That’s the message from FarmSafe Australia’s chair Felicity Richards, who reflected on her own farming practice and the safety of her three young children.

It comes as this week’s FarmSafe Australia’s safety awareness week hones in on vehicle and machinery, with new data pointing to tractors as a lead cause of on-farm fatalities.

Ms Richards said shifting perspectives about farming safety was paramount for the next generation.

“We have three kids. And it’s been quite confronting looking at these statistics and thinking wow, this is my family and I’m raising them in a dangerous industry,” Ms Richards said.

FarmSafe Australia chair Felicity Richards and her young family. Ms Richards said thinking about farm safety was a chance to shift mindsets for the next generation. Picture: Supplied
FarmSafe Australia chair Felicity Richards and her young family. Ms Richards said thinking about farm safety was a chance to shift mindsets for the next generation. Picture: Supplied

“I remember riding in the tray of the ute growing up … it was a really difficult conversation for me and my husband where we said we cannot do that anymore. Kids fall off the tray of a ute and they get crushed.”

Statistics from the Safer Farms 2023 Agricultural Injury and Fatality report show 64 per cent of fatalities in 2022 were connected for farm vehicles or mobile farm machinery, with 14 per cent attributed to quad bikes, and 20 per cent to tractors.

In 2022, 55 deaths on farm, compared to 46 in 2021.

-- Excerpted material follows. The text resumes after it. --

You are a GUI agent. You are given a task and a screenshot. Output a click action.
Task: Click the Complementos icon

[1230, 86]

For the first six months of 2023, there were 19 deaths on farm.

In 2022, 158 injuries on farm were recorded, compared to the 128 the year prior. For the first six months of 2023, 77 on-farm injuries were recorded.

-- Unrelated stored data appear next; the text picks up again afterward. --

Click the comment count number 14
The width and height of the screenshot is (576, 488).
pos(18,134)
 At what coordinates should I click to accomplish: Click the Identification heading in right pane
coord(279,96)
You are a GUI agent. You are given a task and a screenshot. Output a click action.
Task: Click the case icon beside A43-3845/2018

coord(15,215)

About 73 per cent of those affected were 45 years or older, with 93 per cent of fatalities male.

About 18 per cent of children injured were under 15 years of age.

Ms Richards said she viewed making choices about how to supervise children on-farm as an opportunity to change farming attitudes regarding safe practices for the betterment of the next generation.

“It’s not criticism on your ability to be a good farmer by saying you need to wear a seatbelt,” Ms Richards said.

“Wearing it doesn’t suggest you’re an incompetent quad bike rider. It’s just you only get one brain, and it’s a pretty important piece of equipment.”